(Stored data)
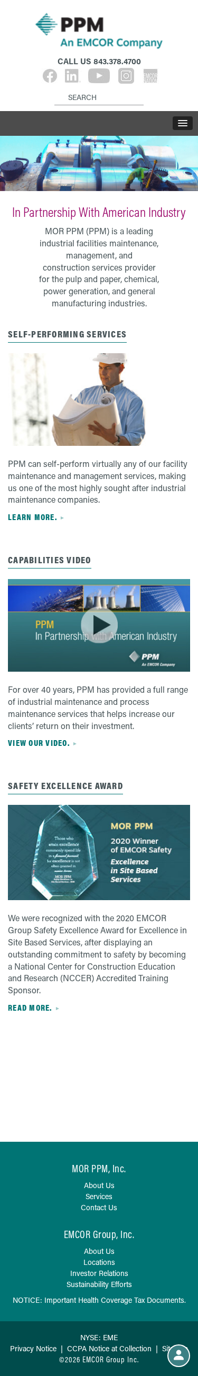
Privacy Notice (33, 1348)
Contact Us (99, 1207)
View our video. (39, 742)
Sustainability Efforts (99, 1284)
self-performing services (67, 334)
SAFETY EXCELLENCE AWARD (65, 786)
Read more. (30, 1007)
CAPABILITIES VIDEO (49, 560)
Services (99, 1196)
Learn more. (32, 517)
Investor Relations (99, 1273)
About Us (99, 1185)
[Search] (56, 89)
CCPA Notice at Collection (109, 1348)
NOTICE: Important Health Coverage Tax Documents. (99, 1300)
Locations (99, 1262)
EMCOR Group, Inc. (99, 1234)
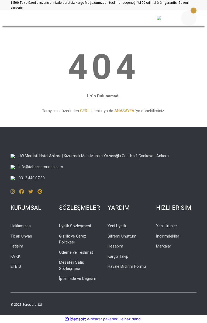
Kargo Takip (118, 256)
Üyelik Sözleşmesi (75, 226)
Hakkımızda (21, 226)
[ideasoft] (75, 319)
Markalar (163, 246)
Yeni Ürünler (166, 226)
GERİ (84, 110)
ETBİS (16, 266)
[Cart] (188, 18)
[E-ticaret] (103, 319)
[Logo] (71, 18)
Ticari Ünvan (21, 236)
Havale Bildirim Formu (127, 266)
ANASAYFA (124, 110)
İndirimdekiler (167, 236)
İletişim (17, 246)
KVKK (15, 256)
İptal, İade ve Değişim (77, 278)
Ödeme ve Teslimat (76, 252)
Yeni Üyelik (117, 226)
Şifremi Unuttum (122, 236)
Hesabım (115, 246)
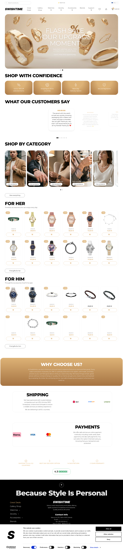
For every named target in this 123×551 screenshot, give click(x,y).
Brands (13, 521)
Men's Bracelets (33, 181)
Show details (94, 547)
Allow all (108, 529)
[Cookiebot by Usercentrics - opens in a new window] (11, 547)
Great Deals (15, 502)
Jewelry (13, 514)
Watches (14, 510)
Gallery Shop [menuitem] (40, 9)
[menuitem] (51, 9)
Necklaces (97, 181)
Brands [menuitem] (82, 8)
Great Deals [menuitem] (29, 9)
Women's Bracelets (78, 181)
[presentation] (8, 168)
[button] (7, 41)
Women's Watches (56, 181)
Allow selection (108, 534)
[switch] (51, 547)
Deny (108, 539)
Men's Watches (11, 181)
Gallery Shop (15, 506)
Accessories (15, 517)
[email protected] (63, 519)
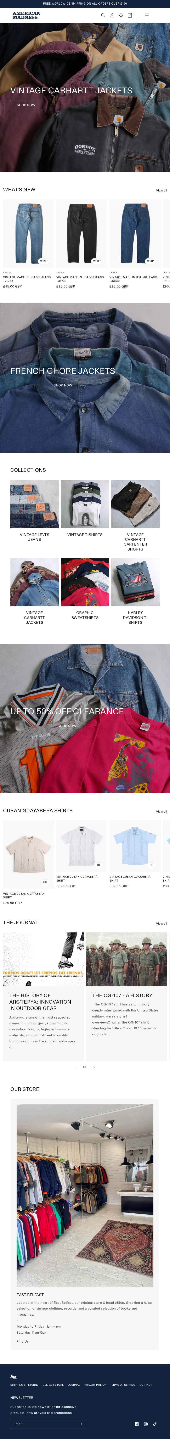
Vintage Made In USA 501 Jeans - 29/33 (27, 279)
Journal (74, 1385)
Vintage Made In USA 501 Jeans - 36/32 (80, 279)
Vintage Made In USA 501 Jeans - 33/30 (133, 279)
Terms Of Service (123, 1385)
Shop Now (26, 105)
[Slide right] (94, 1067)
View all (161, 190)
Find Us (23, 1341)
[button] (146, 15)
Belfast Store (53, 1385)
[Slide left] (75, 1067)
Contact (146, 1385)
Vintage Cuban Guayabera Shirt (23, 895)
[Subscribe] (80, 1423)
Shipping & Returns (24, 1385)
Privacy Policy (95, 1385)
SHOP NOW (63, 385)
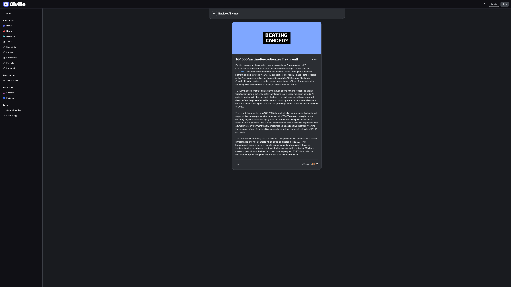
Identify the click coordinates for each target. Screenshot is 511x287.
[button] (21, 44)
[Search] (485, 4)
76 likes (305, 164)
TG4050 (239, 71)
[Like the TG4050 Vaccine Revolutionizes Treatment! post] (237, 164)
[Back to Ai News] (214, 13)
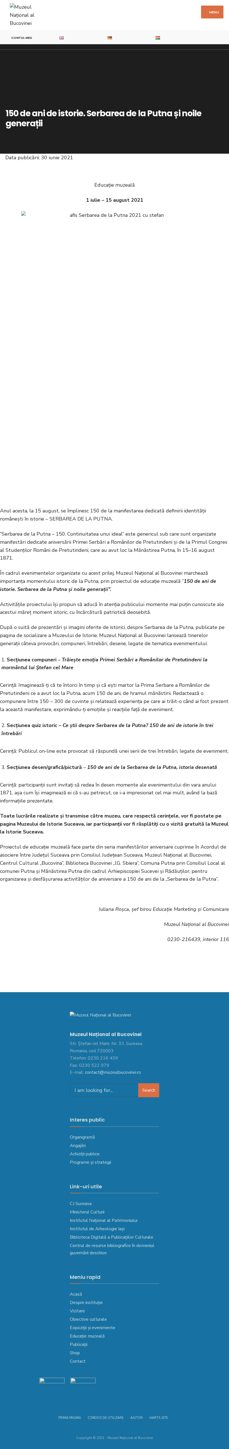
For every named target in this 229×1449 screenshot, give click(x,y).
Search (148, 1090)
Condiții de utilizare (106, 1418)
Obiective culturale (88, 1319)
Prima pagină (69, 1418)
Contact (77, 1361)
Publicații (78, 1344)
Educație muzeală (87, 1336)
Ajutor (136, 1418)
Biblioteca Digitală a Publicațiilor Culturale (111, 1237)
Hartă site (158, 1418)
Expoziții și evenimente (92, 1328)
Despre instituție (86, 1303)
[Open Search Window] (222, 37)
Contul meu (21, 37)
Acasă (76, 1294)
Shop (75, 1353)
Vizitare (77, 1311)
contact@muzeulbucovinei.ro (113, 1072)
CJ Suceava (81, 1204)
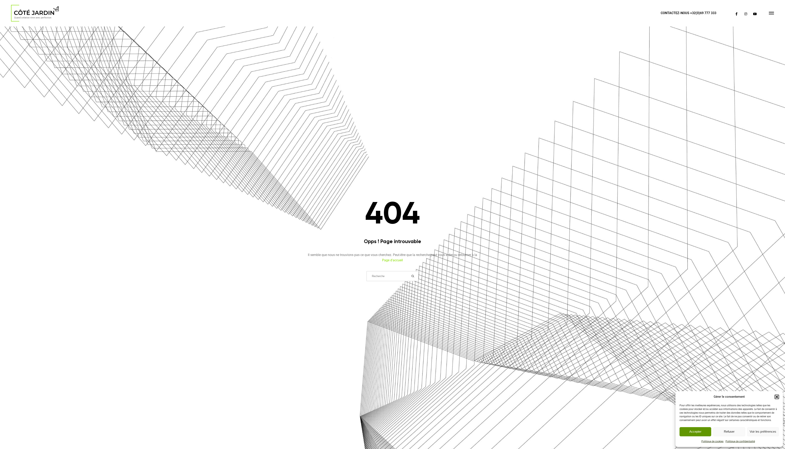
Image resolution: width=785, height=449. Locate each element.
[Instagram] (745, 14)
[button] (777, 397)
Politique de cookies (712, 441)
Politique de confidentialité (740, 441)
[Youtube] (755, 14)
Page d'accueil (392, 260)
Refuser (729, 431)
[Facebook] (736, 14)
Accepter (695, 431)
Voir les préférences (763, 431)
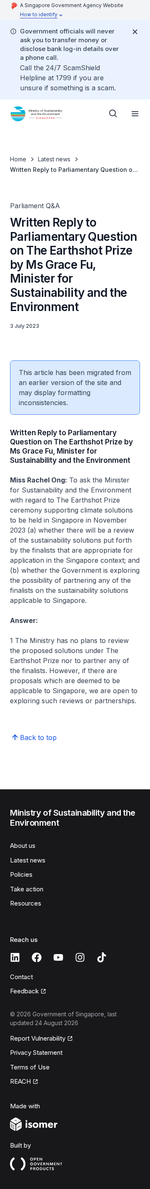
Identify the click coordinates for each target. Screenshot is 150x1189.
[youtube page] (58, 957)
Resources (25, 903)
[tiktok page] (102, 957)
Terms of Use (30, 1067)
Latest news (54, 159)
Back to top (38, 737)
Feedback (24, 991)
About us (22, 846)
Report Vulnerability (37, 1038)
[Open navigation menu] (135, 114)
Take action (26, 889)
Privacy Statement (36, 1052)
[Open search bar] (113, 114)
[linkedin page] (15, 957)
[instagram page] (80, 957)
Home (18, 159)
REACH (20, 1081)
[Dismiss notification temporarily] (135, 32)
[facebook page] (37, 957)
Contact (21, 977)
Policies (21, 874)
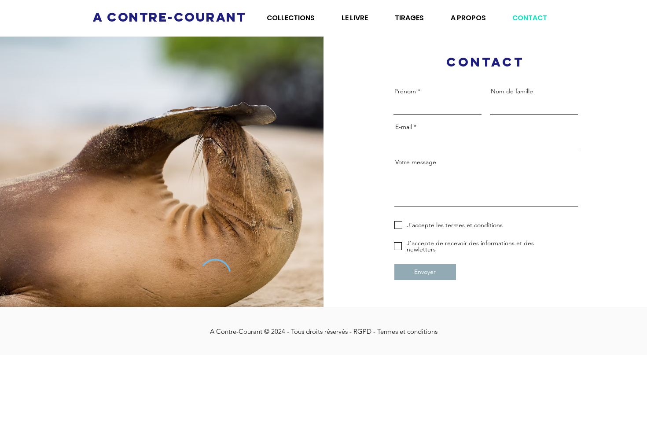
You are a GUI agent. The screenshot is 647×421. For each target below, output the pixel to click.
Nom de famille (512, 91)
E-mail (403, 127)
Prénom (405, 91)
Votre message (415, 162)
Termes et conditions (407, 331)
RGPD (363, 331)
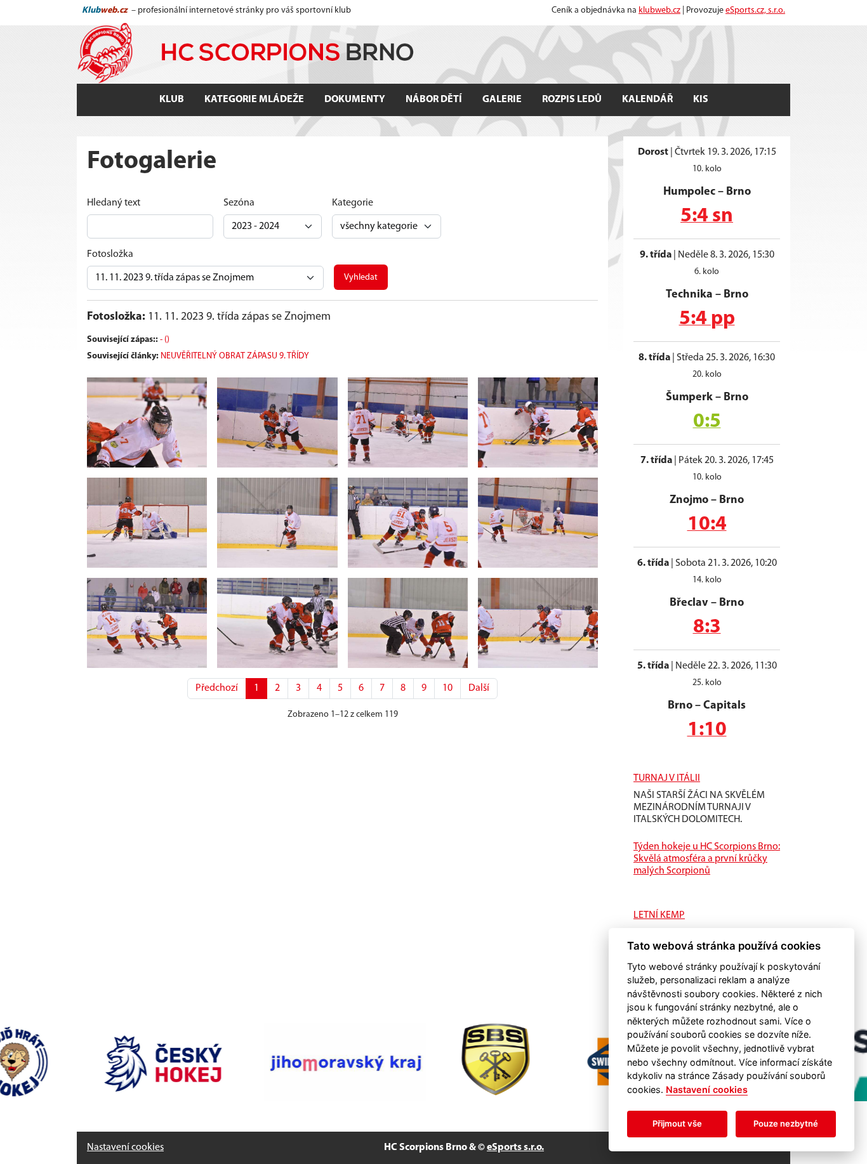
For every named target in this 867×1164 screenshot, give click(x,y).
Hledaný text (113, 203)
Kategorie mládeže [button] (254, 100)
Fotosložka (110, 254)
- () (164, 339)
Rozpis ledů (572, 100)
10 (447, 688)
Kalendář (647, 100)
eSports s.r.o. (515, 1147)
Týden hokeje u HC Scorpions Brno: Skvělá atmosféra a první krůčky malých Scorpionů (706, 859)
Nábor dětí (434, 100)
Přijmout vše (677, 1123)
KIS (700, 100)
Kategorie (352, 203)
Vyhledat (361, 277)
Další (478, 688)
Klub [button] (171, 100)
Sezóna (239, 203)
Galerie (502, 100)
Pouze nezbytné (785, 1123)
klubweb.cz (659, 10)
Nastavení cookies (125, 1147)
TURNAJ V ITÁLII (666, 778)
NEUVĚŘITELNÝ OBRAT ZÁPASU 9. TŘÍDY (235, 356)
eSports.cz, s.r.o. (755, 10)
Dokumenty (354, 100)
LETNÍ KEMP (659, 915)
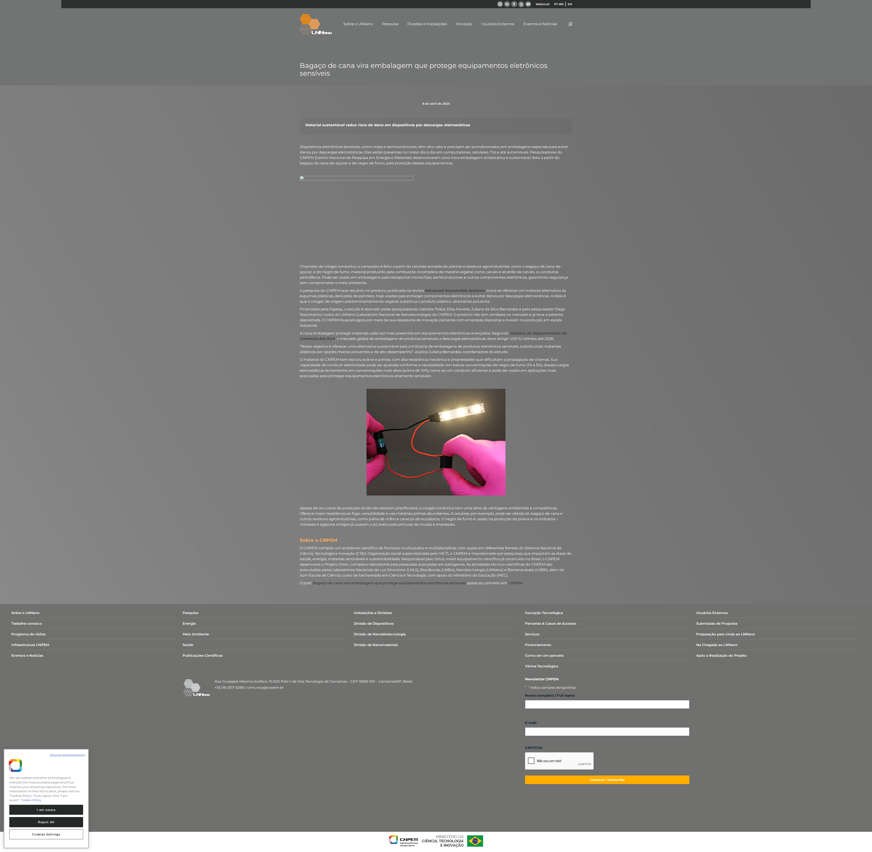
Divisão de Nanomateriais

Your objective
Copy the items in the stored data above exactly, from the line containing "Brands [menuitem] (82, 8)" through the line containing "Belfast Store (53, 1385)", including both of those lines. Leave out any picture lines.

Full response
Brands [menuitem] (82, 8)
Great Deals [menuitem] (29, 9)
Women's Bracelets (78, 181)
[presentation] (8, 168)
[button] (7, 41)
Women's Watches (56, 181)
Allow selection (108, 534)
[switch] (51, 547)
Deny (108, 539)
Men's Watches (11, 181)
Gallery Shop (15, 506)
Accessories (15, 517)
[email protected] (63, 519)
Vintage Made In USA 501 Jeans - 29/33 (27, 279)
Journal (74, 1385)
Vintage Made In USA 501 Jeans - 36/32 (80, 279)
Vintage Made In USA 501 Jeans - 33/30 (133, 279)
Terms Of Service (123, 1385)
Shop Now (26, 105)
[Slide right] (94, 1067)
View all (161, 190)
Find Us (23, 1341)
[button] (146, 15)
Belfast Store (53, 1385)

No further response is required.